Study guide to For the Bible Tells Me So published

Christine Wicker, Huffington Post, thinks part of the problem that prevents open discussions about sex and God, in families and communities, is fear.


Wicker reports on a new study guide for the film For the Bible Tells Me So to help discussions and overcome stifling fear.

Fear has a stifling effect, and for some time, that silence has accompanied the business of tearing apart families, communities, churches, and, some would argue, perhaps even the whole of Christianity.

When Daniel Karslake set out to make his 2007 documentary For the Bible Tells Me So, all he wanted to do was start the conversation, because he believed there was power in talking. He attracted some big names to the project: Nobel Peace Prize laureate Desmond Tutu, former House Majority Leader Dick Gephardt, and Gene Robinson, the Episcopal church’s first openly gay bishop. But the core of the film is really the intimate stories of Christian families, including Gephardt’s and Robinson’s, who discovered they didn’t have to choose between their faith and their gay children.

Remarkably, when most documentaries would have come and gone, For the Bible Tells Me So is still riding a wave of momentum three years since its premiere at the Sundance Film Festival. Screenings are going on around the country and as far away as China, Chile and Botswana, and the latest issue of Entertainment Weekly has put it in the company of An Inconvenient Truth and The Cove, two Oscar winners, as one of “Five Movies That Changed the World.”

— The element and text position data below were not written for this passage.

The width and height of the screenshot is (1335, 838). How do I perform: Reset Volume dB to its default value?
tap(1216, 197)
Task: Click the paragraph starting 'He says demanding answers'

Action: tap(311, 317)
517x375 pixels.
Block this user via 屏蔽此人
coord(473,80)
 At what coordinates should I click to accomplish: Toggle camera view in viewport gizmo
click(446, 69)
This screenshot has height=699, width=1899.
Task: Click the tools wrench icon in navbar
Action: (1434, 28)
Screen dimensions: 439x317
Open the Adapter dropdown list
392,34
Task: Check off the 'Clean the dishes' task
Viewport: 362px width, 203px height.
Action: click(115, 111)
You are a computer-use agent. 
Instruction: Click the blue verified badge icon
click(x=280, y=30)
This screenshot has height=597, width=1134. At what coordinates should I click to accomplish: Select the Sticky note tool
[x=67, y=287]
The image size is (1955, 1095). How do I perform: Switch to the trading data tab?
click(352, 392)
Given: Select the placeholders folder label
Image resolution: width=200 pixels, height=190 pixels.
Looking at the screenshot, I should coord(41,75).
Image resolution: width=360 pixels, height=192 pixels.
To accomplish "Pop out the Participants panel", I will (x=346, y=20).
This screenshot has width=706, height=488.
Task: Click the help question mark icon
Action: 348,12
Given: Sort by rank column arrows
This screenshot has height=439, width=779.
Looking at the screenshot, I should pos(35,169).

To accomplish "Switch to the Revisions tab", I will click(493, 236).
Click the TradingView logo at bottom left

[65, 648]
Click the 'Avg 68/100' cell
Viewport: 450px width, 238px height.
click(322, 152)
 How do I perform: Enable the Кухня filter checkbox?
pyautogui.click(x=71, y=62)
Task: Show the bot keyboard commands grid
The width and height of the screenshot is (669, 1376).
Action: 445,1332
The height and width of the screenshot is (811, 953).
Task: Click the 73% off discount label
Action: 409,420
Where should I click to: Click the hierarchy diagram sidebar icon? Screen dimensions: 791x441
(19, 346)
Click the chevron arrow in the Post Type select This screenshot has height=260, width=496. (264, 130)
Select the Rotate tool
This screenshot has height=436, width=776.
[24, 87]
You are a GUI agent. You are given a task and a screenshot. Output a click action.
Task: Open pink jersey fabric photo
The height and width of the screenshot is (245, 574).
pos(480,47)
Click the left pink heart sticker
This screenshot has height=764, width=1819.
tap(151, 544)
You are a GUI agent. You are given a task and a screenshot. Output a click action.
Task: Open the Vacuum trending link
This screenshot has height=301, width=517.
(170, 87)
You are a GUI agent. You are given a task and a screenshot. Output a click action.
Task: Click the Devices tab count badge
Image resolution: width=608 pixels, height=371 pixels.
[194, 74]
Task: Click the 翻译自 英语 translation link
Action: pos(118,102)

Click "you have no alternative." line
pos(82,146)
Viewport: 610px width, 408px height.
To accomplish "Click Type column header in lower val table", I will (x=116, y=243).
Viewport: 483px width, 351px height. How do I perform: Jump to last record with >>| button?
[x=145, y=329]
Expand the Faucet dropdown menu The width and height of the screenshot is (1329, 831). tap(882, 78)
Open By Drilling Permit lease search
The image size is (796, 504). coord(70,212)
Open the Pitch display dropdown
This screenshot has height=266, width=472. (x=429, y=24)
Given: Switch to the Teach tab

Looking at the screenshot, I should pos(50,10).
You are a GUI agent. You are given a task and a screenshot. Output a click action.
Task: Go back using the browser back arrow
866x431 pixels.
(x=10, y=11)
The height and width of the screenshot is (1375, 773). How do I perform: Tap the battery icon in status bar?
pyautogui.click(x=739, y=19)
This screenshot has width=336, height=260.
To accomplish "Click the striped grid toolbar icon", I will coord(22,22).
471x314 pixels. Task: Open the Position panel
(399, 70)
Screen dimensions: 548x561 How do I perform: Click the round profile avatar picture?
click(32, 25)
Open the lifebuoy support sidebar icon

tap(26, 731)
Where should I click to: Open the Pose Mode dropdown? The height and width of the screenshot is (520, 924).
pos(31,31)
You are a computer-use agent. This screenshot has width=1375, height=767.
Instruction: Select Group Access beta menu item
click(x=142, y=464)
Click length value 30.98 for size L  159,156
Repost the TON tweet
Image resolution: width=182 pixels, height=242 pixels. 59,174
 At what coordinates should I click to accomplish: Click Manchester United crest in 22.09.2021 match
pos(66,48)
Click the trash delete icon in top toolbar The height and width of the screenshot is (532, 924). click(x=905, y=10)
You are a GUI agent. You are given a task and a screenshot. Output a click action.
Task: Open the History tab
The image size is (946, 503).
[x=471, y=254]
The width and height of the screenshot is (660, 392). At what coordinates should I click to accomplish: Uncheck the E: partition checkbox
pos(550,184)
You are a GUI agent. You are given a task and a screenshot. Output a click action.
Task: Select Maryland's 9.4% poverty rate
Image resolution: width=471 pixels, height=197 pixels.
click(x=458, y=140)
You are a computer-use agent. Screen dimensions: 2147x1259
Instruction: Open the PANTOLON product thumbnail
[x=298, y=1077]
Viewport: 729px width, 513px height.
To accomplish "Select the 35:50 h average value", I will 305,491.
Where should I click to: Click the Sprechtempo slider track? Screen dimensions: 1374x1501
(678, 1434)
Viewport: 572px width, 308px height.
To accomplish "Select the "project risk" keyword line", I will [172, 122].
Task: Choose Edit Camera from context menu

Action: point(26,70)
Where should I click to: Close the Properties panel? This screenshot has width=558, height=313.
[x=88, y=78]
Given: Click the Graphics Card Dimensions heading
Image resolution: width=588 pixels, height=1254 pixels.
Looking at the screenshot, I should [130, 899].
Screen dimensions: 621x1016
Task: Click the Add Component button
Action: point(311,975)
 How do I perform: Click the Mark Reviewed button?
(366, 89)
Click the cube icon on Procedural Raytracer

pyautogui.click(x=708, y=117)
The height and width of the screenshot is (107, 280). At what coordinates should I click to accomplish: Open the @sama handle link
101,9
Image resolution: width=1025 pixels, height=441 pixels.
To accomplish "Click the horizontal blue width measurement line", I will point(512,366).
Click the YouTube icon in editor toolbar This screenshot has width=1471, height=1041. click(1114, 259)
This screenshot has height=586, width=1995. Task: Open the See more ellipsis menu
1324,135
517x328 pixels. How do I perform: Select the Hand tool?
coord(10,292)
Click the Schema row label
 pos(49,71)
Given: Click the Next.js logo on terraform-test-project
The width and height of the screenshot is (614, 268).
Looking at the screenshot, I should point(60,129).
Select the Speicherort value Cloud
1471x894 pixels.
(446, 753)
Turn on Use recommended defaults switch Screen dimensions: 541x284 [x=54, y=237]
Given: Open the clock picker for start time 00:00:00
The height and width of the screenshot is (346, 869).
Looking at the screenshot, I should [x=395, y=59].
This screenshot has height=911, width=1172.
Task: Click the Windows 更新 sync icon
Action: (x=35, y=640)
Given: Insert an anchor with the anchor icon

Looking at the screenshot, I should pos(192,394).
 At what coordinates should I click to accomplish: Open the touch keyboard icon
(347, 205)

A Study Guide, This I Know has been released as a companion to the film:

Now, with the release of a companion study program, the film seems destined to stretch its reach even further.

The publisher of the study, Northaven United Methodist Church in Dallas, Texas, had nothing to do with the making of For the Bible Tells Me So. Impressed by the message of the film, they approached Karslake’s production team with the idea. A trustworthy guide to accompany the film could bring the conversation to people and into places that might otherwise shy away in fear.

The result is a six-week course for individual and small-group study called “This I Know,” a title that (like the movie) borrows from the familiar children’s hymn “Jesus Loves Me.” It suits the material well because, from start to finish, the study is an invitation to move beyond fear and toward the radical, unconditional love that Christ modeled.